Les mentors ou les conseillers mènent des opérations avec l’unité des forces de sécurité du pays hôte qui leur a été assignée21. Dans le mentorat, il n’y a pas de relation de commandement : la crédibilité, le respect mutuel et des relations personnelles positives servent à mesurer les progrès accomplis22. Lorsqu’on parle de mentorat, on fait habituellement référence à des équipes intégrées de formateurs spécialisés qui possèdent l’expérience et les compétences nécessaires pour développer le capital humain de l’organisation tout en menant des opérations. Le mentorat représente un fardeau moins lourd pour la main-d’œuvre que le partenariat, en raison de la petite dimension d’une équipe de mentorat typique. Le recours à un tel modèle permet aussi de diminuer le risque de dépendance de l’unité du pays hôte envers l’aide étrangère. La dépendance envers certains éléments habilitants modernes fournis par le pays donateur demeure toutefois un réel danger, notamment si ces éléments ne sont pas mis au point par les forces de sécurité du pays hôte. L’un des plus célèbres exemples de mentorat, corruption et bluff mis à part, est le cas de T. E. Lawrence (Lawrence d’Arabie).

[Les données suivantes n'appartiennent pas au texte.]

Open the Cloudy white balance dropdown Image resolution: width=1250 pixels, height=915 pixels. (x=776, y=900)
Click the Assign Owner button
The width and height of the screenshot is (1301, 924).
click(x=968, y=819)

Il existe d’autres exemples moins romantiques, mais probablement plus faciles à mettre en application.

Les conflits en Corée et au Vietnam sont des exemples du modèle de mentorat. En Corée du Sud, les États-Unis ont créé le groupe consultatif militaire de la République de Corée (KMAG) pour développer la capacité de l’Armée de la République de Corée (ROKA). Le KMAG fournissait des mentors qui ont d’abord aidé leurs homologues de la ROKA à développer une capacité de défense intérieure et qui ont participé aux opérations de combat de la ROKA contre les guérillas. Toutefois, après l’invasion de la Corée du Sud par la Corée du Nord en juin 1950, on a ordonné aux mentors de se retirer. Tous n’ont cependant pas obéi. En raison des événements ultérieurs, un nouveau mandat a été attribué de sorte que les formateurs ont pu jouer le rôle de mentors dans le conflit traditionnel. Le KMAG a rempli ses fonctions de mentorat et de liaison pendant toute la durée de la guerre et a maintenu sa politique de « conseiller-et-aider-sans-commander », même pendant les périodes les plus sombres23.

Lawrence d’Arabie, 1928.

Associated Press APHS265833

Lawrence d’Arabie, 1928.

La ROKA a continué à se développer en faisant appel à un savant mélange de méthodes. Rappelons que les États-Unis assuraient l’ensemble du leadership de cette guerre. Avec l’autorisation de la Corée du Sud, les militaires américains ont pris le commandement de l’effort de guerre et sont toujours responsables du commandement de la ROKA depuis, la passation des pouvoirs étant prévue en 2012. Dès sa mise sur pied en juillet 1951, le commandement d’entraînement tactique des États-Unis (Field Training Command) a commencé à former, en rotation, les unités de la ROKA dans des camps d’entraînement destinés aux individus comme aux bataillons24. De plus, on a eu recours à 30 000, voire 40 000, soldats de la ROKA pour prêter main-forte aux forces américaines, soit en les intégrant individuellement dans les unités de soldats américains, soit en les regroupant en pelotons distincts dirigés par les Américains. Les soldats de la ROKA étaient en général aussi peu expérimentés que des recrues, mais avec le temps, leur collaboration s’est avérée précieuse, notamment dans des tâches de sécurité, de reconnaissance ainsi que pour les tâches générales25. Cette contribution a été peu soulignée par les historiens de la guerre, et ce, bien que la ROKA, et par extension leurs mentors du KMAG, ait participé à des combats d’une grande intensité. Le mentorat a partagé le destin tragique de cette guerre : tous deux ont sombrés dans l’oubli.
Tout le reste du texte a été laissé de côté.